Oligonucleotides are short, single-stranded, 15–20-base sequences that bind complementary mRNA inhibiting translation primarily through RNase H-mediated degradation. Ideally, the complementary sequence needs to be unique to facilitate specific target modulation. Frequently oncogenic mutations differ from wild-type sequences by a few bases. Development of oligonucleotide chemistries such that mismatch of even a single base pair would abrogate binding of antisense oligonucleotide to its target would be ideal for cancer therapeutics and personalized medicine.
Antisense DNA oligonucleotides (ASO) targeting EGFR demonstrate antitumor efficacy in HNSCC on intratumoral administration.47 Further, the observed effects were sequence specific with lack of antitumor effects in control (sense) oligonucleotide-treated tumors.

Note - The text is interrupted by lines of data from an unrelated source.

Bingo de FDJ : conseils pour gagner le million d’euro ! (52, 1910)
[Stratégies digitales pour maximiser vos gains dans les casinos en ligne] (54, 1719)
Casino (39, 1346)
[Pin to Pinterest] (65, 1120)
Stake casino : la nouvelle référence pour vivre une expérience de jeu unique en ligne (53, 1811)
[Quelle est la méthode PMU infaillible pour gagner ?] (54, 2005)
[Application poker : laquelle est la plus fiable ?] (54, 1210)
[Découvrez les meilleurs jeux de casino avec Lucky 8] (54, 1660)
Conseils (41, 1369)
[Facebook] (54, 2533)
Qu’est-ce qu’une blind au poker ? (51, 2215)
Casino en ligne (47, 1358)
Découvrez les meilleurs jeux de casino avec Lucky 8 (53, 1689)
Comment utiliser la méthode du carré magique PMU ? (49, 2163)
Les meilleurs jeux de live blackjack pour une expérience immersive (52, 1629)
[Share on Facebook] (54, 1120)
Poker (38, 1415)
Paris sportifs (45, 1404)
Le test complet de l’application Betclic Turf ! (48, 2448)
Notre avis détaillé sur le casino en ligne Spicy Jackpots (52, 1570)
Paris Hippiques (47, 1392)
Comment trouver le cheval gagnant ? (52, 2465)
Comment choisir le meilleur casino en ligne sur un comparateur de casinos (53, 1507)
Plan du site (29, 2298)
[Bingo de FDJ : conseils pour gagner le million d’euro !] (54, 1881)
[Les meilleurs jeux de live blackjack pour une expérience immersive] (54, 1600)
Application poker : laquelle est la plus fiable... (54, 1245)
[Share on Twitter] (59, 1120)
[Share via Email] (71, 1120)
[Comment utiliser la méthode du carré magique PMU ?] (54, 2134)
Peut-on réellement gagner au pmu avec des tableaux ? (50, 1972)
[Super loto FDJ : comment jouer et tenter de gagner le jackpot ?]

Substitution of nuclease-resistant phosphorothioate groups to alternate bases on the DNA backbone increases the serum half-life from approximately 5 min to up to 60 min.48 Phosphorothioate-modified EGFR ASO potentiated the effects of docetaxel in HNSCC xenografts on systemic administration.49, 50 However, the antitumor effects were modest given the relatively short serum half-life.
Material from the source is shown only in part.